20th Anniversary Washington Business Hall of Fame
Mario Morino knows only one way to live – at double time. As a poor kid in Cleveland, he knew he would have to work his way through college. But part-time jobs paid peanuts when he graduated from high school in 1962. Morino decided to attend college full-time and also get a full-time job.

His timing couldn't have been better. General Motors, he recalls, had just decided to "hire a kid from the street and teach him the new computer technology." Mario Morino became that kid.

Years later, he was about to start his Ph.D. when all graduate-student draft deferments were canceled because of the war in Vietnam. Morino was recruited by the Navy to be part of its new technology program. Morino became an instant noncommissioned officer and joined a team of topflight young technologists. It didn't take long for him to convince some of his colleagues to start a software company in their spare time.

Morino worked all day at naval headquarters, then spent 5 PM to midnight working at the company.

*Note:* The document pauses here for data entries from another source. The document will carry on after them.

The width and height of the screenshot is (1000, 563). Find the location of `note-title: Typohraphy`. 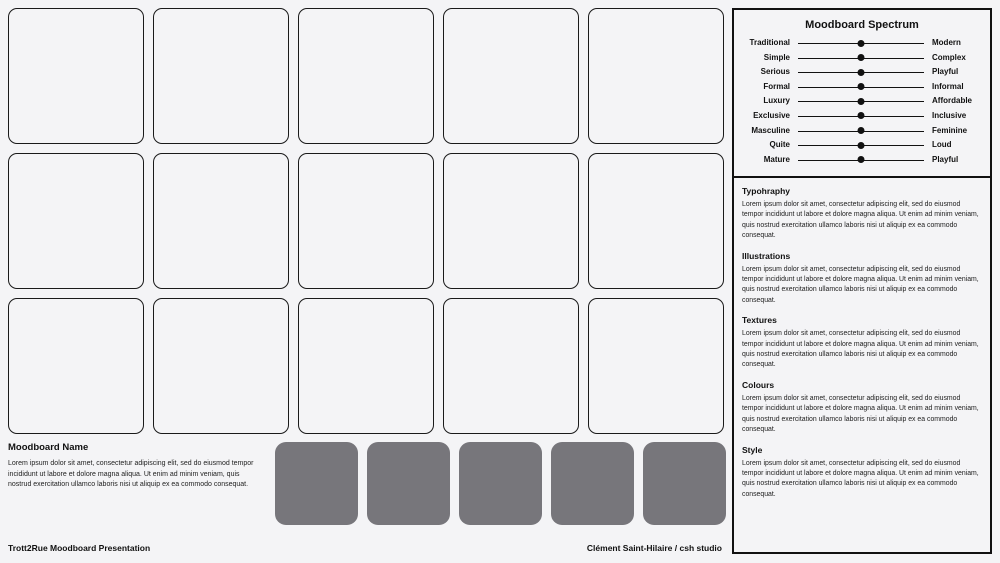

note-title: Typohraphy is located at coordinates (766, 191).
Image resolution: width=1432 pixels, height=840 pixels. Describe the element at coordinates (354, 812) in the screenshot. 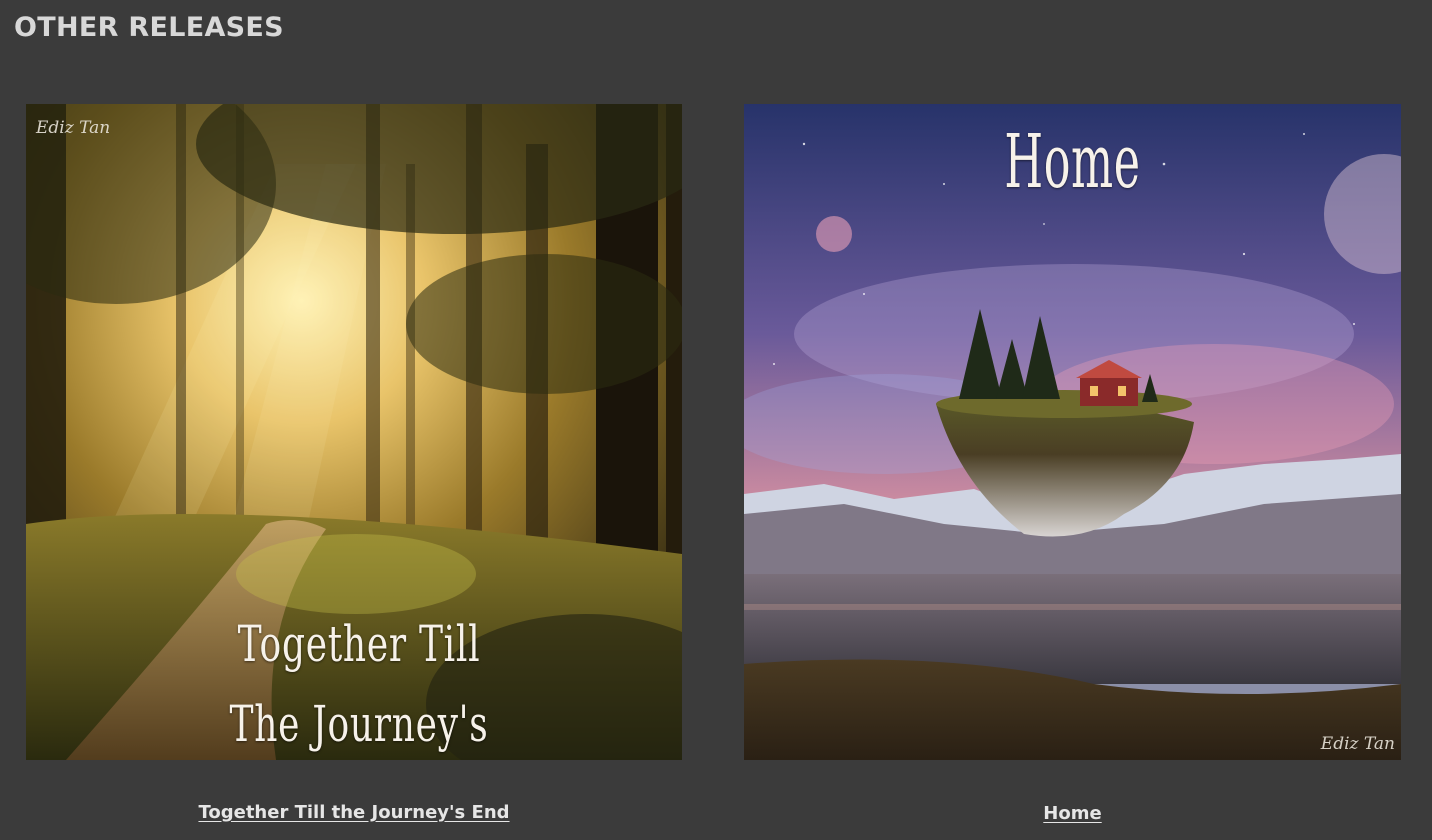

I see `release-title-link: Together Till the Journey's End` at that location.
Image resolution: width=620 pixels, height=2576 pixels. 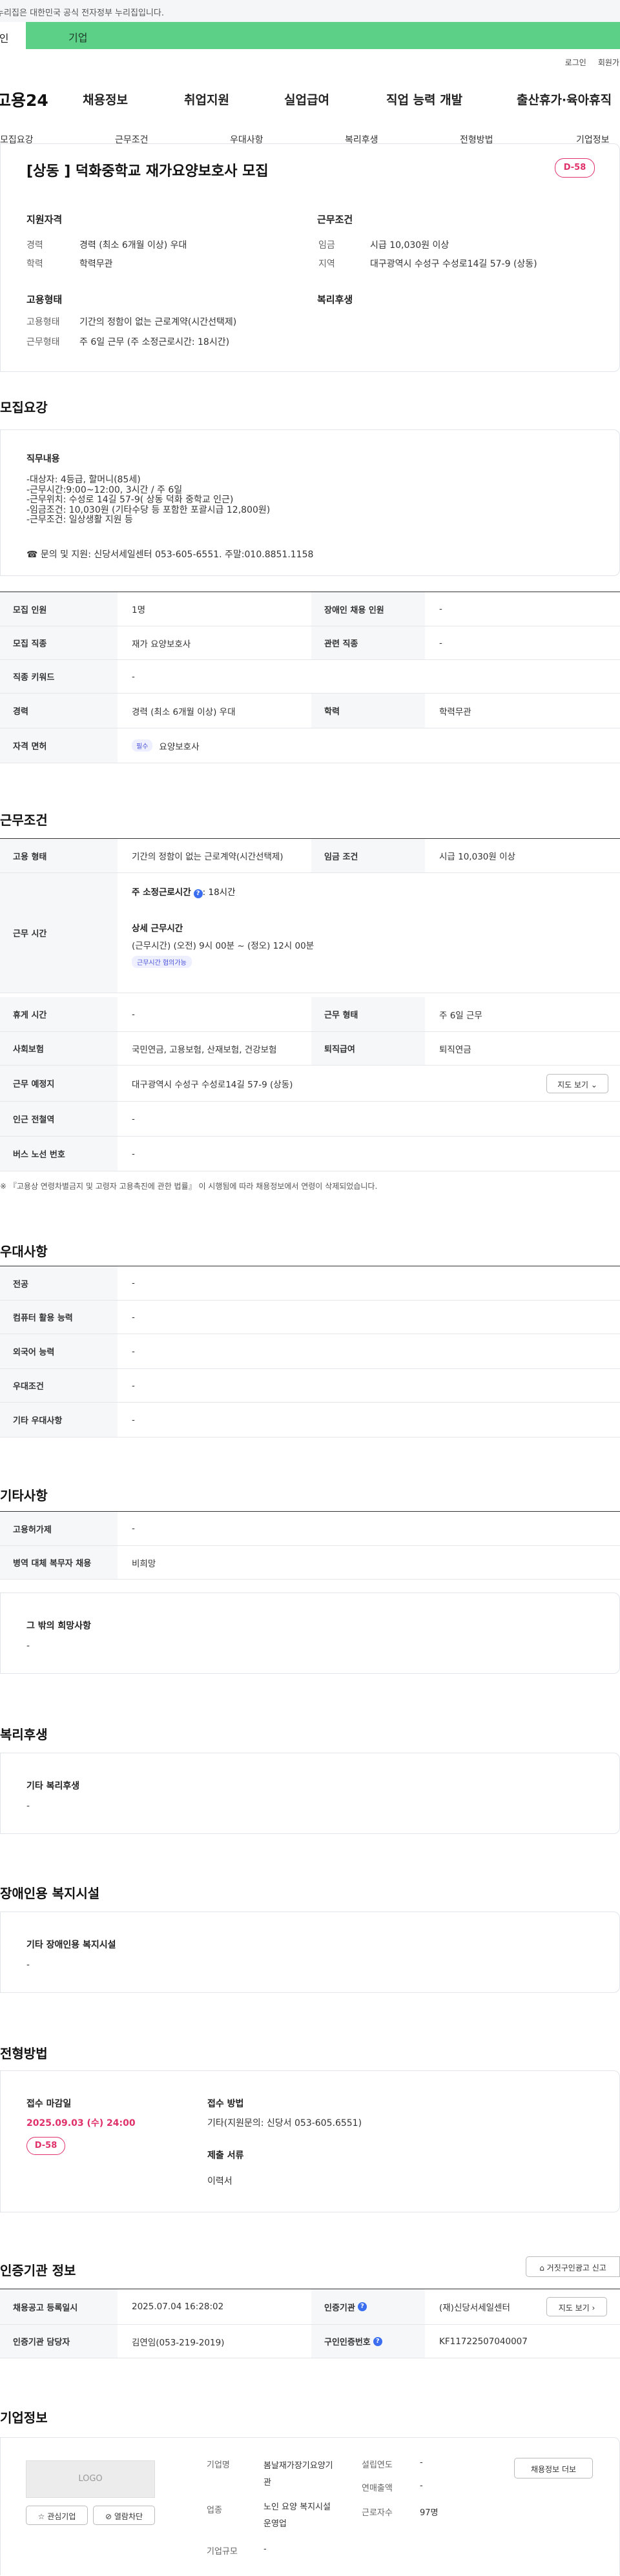 What do you see at coordinates (298, 2515) in the screenshot?
I see `company-biz-value: 노인 요양 복지시설 운영업` at bounding box center [298, 2515].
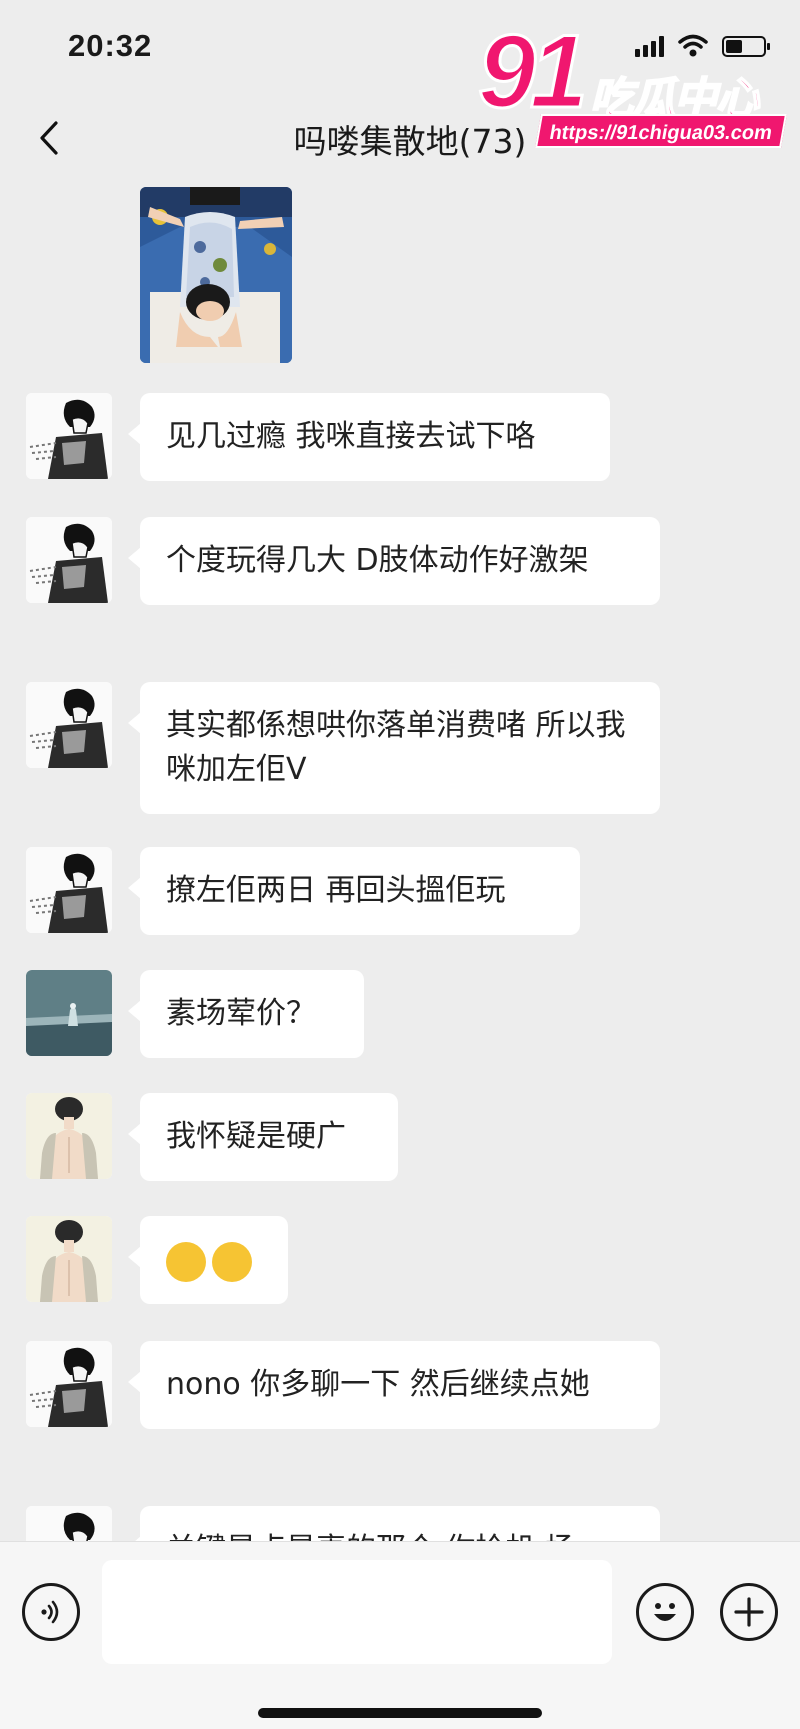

Soon after, Morino met Bill Witzel, a dynamo who, according to techie folklore, was the first software salesman in America. In 1973 Morino and Witzel started Morino Associates to create software for big mainframe computers that were then the state of the art. The men invested $600 each.

Morino says he soon learned that his small company had to grow to survive and that it wasn't enough to develop good software if the client didn't know how to use it. Teaching customers to mange technology became a company hallmark.

Morino Associates went public in 1986, then merged with another software company to become the Legent Corporation. Between 1989 and 1992, Legent acquired other tech firms and went from $125 million in sales to about $500 million.

"I had to keep working harder because I knew people out there were brighter," Morino says.

In 1992 he retired from Legent, which Computer Associates acquired in 1995. He is now a special partner in General Atlantic Partners, a private equity-investment firm.

Morino didn't want to rest on his laurels; he doesn't rest, period. In the 1990s he became the godfather of area Internet entrepreneurs, coaching young start-ups.

In 1994 he created the Morino Institute. Its Reston headquarters, nicknamed "Planet Mario," serves as a kind of Internet incubator for tech start-ups. It also provides resources and tools to get community groups plugged into the Internet. The next year he launched the Potomac KnowledgeWay, a nonprofit organization created to boost the region's role as a high-tech center.

Morino chairs Venture Philanthropy Partners and serves on the boards of the Community Foundation, the Brookings institution, and other non-profits.

Equally important, he has encouraged other Northern Virginia entrepreneurs to follow his philanthropic lead and get involved in the Washington Community.

"We have a remarkable opportunity to effect change," he says.